• **作業の目的**
データの最初から「[x=446, y=687]」を含む行まで(両端の行も含む)を、空行を除いた番号付きリストに書き直してください。

• **データ**
--------------------------------------------------

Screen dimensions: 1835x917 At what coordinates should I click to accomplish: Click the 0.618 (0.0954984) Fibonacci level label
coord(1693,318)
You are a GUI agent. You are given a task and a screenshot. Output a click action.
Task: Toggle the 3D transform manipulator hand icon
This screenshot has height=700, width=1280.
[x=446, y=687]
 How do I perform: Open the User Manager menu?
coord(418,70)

--------------------------------------------------

• **解答**
1. Screen dimensions: 1835x917 At what coordinates should I click to accomplish: Click the 0.618 (0.0954984) Fibonacci level label
2. coord(1693,318)
3. You are a GUI agent. You are given a task and a screenshot. Output a click action.
4. Task: Toggle the 3D transform manipulator hand icon
5. This screenshot has height=700, width=1280.
6. [x=446, y=687]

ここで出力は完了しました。